When the program is started and initialization such as model loading is completed, it stops by sending a stop signal to itself. By sending a signal from an external program or command, the program can be restarted and executed without waiting time. It's a very primitive method, but sometimes it's good when it's very simple and good for demos.
It is not possible to pass data directly by communication, but for example, it is possible to read directly from the camera and execute it, or to read a file easily.
run_by_signal.c
#include <stdio.h>
#include <stdlib.h>
#include <signal.h>
#include <unistd.h>
int main(void)
{
printf("Initialize...\n");
// run some initialization here
sleep(1);
pid_t c_pid = getpid();
printf("Send SIGCONT to PID: %d to run\n", c_pid);
while(1)
{
raise(SIGTSTP);
printf("run \n");
}
return 0;
}
send_signal.c
#include <stdio.h>
#include <stdlib.h>
#include <sys/types.h>
#include <signal.h>
int main(int argc, char *argv[]) {
printf("send continue signal to PID:%s\n", argv[1]);
kill(atoi(argv[1]), SIGCONT);
}
gcc -o run_by_signal run_by_signal.c
gcc -o send_signal send_signal.c
When run_by_signal
is executed, it initializes and stops immediately.
After that, by executing send_signal
, run_by_signal
is restarted, the process is executed (here, only run
is output), and it stops immediately.
When executing send_signal
, specify the process ID of run_by_signal
.
$ ./run_by_signal
Initialize...
Send SIGCONT to PID: 17088 to run
[1]+ Stopped ./run_by_signal
$ ./send_signal 17088
send continue signal to PID:17088
run
[1]+ Stopped ./run_by_signal
You can also use the kill
command to do the same as send_signal
.
Read and understand Linux Programmer's Manual (translation) etc. for accurate information on both this and finally signal.

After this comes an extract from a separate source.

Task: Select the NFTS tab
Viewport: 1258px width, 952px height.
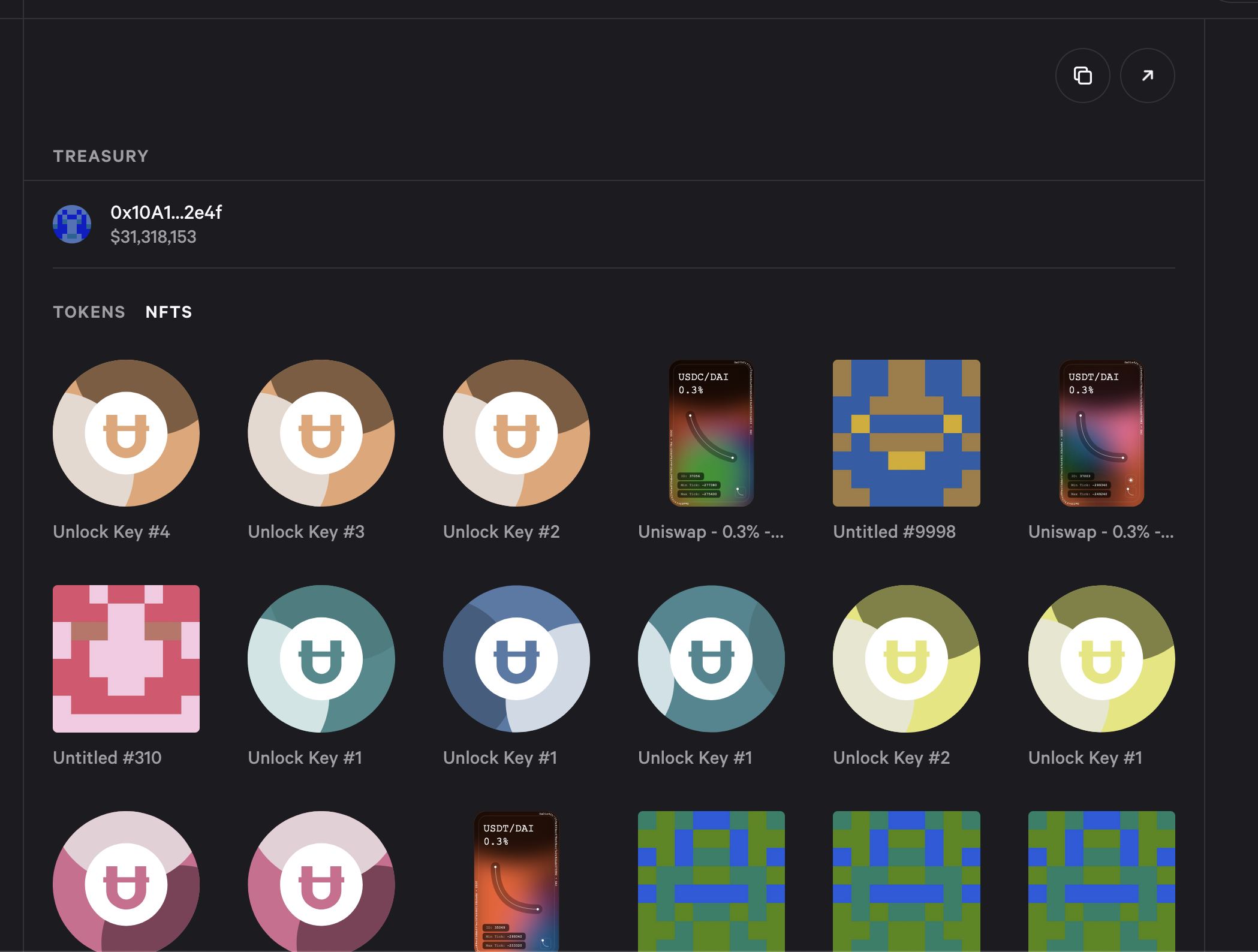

I think that is normal.
I thought, "I only want to use C language because it's all about Python." I wrote about how to shorten the time to get the result of the model of Deep Learning by using socket and signal for interprocess communication and performing initialization in advance.
I've used Tensorflow with the C ++ API, but I don't have a C API so I'd like to try it. Also, Pytorch seems to have a C ++ API, so I'd like to try it soon. It seems to be similar to the Python interface, so I heard from someone who is used to it that it is useful.